Glossary Conversion Details

Overview

TBX (TermBase eXchange) is a family of XML-based languages for the interchange of terminological information (called TMLs, for Terminological Markup Language; also informally called "dialects" of TBX). All of TBX shares a core structure, in which information is represented on one of three structural levels: concept, language, and term. Concept entries contain language entries, which in turn contain entries for individual terms. The core structure also provides a set of generic elements for attaching descriptive and administrative information to these entries. These generic elements can be employed differently in different TMLs.

TBX-Glossary is one such TML, designed to support the interchange of glossary data among several formats: UTX-Simple, GlossML, the TBX family, and OLIF. Its expressive capacities are intentionally limited; it is designed to express only such essential data as can be unambiguously represented in all of these formats. This design goal is the main point differentiating TBX-Glossary from other standard TMLs such as TBX-Basic (intended to serve the most common needs in localization) or TBX-Default (intended to provide a broad array of terminological data categories taken from ISO 12620).

The convert_glossary program performs this interchange by converting glossary files among these various formats.

Limitations

As stated on the conversion page, you can convert between these glossary filetypes:

Each of the four formats can represent kinds of data that some of the other three cannot.

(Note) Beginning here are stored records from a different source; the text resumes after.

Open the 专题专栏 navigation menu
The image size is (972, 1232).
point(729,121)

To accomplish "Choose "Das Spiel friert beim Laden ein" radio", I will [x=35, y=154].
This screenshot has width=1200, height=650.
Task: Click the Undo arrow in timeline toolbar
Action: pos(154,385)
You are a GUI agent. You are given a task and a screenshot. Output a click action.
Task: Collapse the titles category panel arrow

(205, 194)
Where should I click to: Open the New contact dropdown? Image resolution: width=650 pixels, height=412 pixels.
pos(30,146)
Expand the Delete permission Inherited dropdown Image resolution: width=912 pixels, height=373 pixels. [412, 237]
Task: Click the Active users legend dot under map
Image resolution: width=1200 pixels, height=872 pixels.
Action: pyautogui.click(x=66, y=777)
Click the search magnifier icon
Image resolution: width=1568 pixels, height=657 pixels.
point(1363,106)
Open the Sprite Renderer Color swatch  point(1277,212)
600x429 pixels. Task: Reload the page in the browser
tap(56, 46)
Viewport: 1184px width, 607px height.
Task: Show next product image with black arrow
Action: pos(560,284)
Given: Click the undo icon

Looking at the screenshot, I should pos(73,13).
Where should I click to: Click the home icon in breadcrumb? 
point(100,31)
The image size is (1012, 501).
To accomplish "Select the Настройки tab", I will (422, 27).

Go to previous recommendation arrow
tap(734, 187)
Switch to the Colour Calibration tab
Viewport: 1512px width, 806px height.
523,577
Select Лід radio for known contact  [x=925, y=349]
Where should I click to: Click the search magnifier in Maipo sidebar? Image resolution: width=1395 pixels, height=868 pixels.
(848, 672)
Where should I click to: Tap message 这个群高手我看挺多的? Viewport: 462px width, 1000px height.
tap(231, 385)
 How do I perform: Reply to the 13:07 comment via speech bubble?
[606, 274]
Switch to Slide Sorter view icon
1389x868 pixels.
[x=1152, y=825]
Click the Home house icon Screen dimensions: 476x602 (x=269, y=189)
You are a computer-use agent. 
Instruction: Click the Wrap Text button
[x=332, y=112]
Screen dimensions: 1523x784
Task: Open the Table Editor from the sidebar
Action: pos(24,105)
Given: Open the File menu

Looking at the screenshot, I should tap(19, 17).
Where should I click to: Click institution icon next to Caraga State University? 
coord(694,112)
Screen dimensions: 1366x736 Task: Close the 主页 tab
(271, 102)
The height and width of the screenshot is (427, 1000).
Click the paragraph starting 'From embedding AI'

Therefore, not every file in one of these formats can be converted to another format. Moreover, most of the formats require at least one kind of data that another format does not require. To be fully convertible among formats, a file must contain all data that one of the formats may require, and it must not contain any data that one of the formats cannot represent. Refer to the table below.

Convertible Data

Glossary-wide
Mandatory
source and target language
subject field
Optional
glossary note
Per-entry
Mandatory
source and target term
source and target part of speech
Optional
source note
source and/or target definition
source and/or target definition source citation
source and/or target contextual example
source and/or target contextual example source citation

Data placed in these categories should be in plain text, without XML-like markup or tab characters. For details on how these data categories are represented in each format, see the corresponding page linked below:

If the input file violates these requirements, the converter program will emit a warning. It may then stop the conversion process, or it may proceed with a best-effort attempt, so production of an output file should not be taken as evidence of success: The only such evidence is freedom from warnings.

(By "kinds of data" above we mean both data categories and broader, structural qualities of the glossary. The four formats embody different models of what a glossary is, and conversion requires common ground on these modeling concerns just as it requires agreement on required and permitted data categories. Thus the seemingly vague phrase.)